Recentemente, o Governo português decidiu prolongar até dia 16 de
março as medidas restritivas do tráfego aéreo, mantendo-se suspensos
todos os voos comerciais e privados com origem ou destino no Brasil e
Reino Unido.
Estirpe mais transmissível e ilude sistema imunitário
Essa estirpe detetada no Brasil, a P.1, poderá, no entanto, ter uma carga viral até dez vezes mais elevada e é capaz de iludir o sistema imunitário de quem já possuía anticorpos, revelam dois estudos preliminares.

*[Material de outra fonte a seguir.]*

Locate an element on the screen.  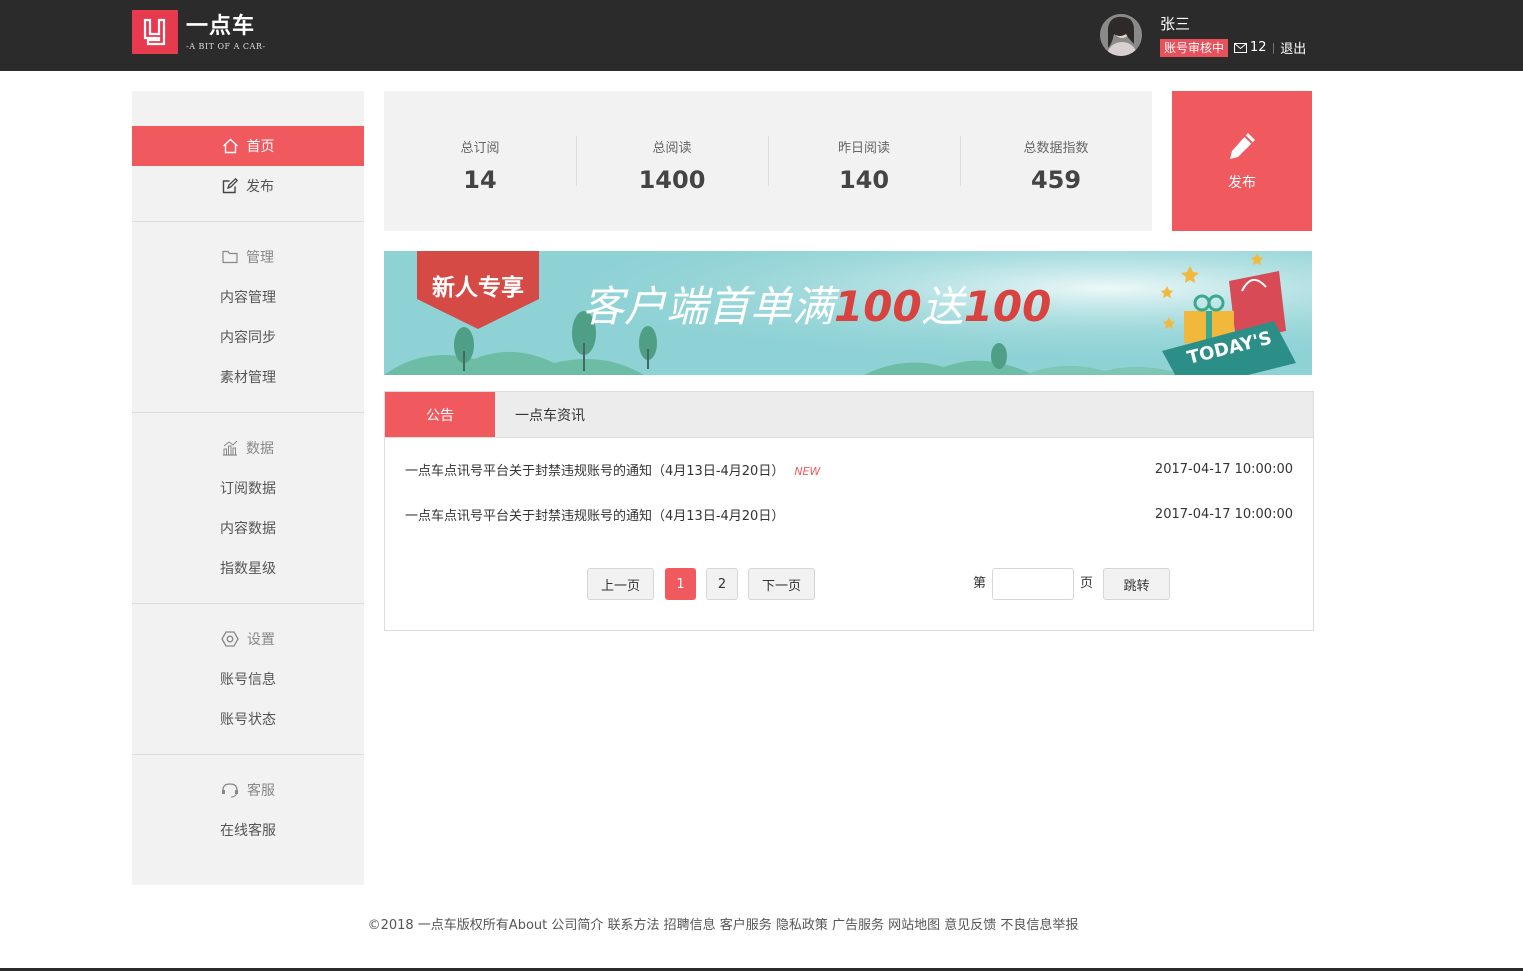
stat-value: 1400 is located at coordinates (672, 180).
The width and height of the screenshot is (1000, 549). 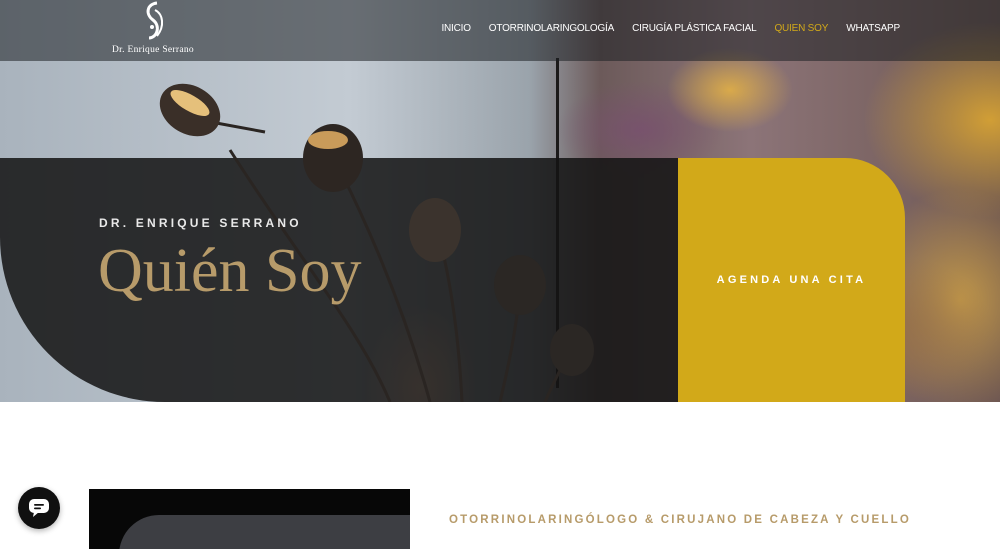 What do you see at coordinates (801, 28) in the screenshot?
I see `nav-item-quien-soy: QUIEN SOY` at bounding box center [801, 28].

“Provavelmente faz as três coisas ao mesmo tempo: é mais
transmissível, invade mais o sistema imunitário e, provavelmente, deve
ser mais patogénica”, disse esta terça-feira à agência espanhola EFE
Ester Sabino, professora da Faculdade de Medicina da Universidade de
São Paulo (USP) e coordenadora do grupo da USP que participou da
investigação realizada pelo Centro Brasil-Reino Unido para a Descoberta e
Diagnóstico de Abrovírus.
O estudo preliminar, realizado por investigadores brasileiros e
ingleses e divulgado na última sexta-feira, sugere que a nova variante
detetada no estado do Amazonas seja entre 1,4 e 2,2 vezes mais
transmissível do que as que a precedem e “provavelmente” isso é um dos
fatores responsáveis pela segunda vaga da pandemia do novo coronavírus
no Brasil.
Os cientistas também concluíram que a nova estirpe é capaz de evadir o sistema imunológico e causar uma nova infeção em parte dos indivíduos já infetados pelo SARS-CoV-2, concretamente entre 25 e 61%.
“Não se podem explicar tantos casos a não ser pela perda de imunidade”, disse Ester Sabino, que coordenou o estudo juntamente com o investigador Nuno Faria, da Universidade de Oxford.
O estudo preliminar, baseado num modelo matemático realizado pelo
Imperial College London, baseia-se na análise de genomas de 184 amostras
de secreção nasofaríngea de pacientes diagnosticados com covid-19 em
laboratórios de Manaus entre novembro de 2020 e janeiro de 2021.
A capital do Estado do Amazonas, Manaus, foi um dos focos da pandemia
no Brasil, quer na primeira, quer na segunda vaga da pandemia, e vive
um colapso da saúde desde o final do ano passado devido à explosão de
casos e de internações por covid-19.
A investigação, que teve apoio da Fundação de Amparo à Pesquisa do
Estado de São Paulo (Fapesp), ainda não foi revista por outros
cientistas ou publicada em revistas científicas, mas está disponível
online.
Da mesma forma, um outro estudo também divulgado na última
sexta-feira por investigadores da Fundação Oswaldo Cruz (Fiocruz) da
região amazónica indica que a carga viral no corpo de indivíduos
infetados com a P.1 pode ser até dez vezes maior.
O Brasil, um dos países mais atingidos pela pandemia no mundo,
acumula 10.587.001 infeções desde o registo do primeiro caso da doença,
em 26 de fevereiro do ano passado, e 255.720 mortes.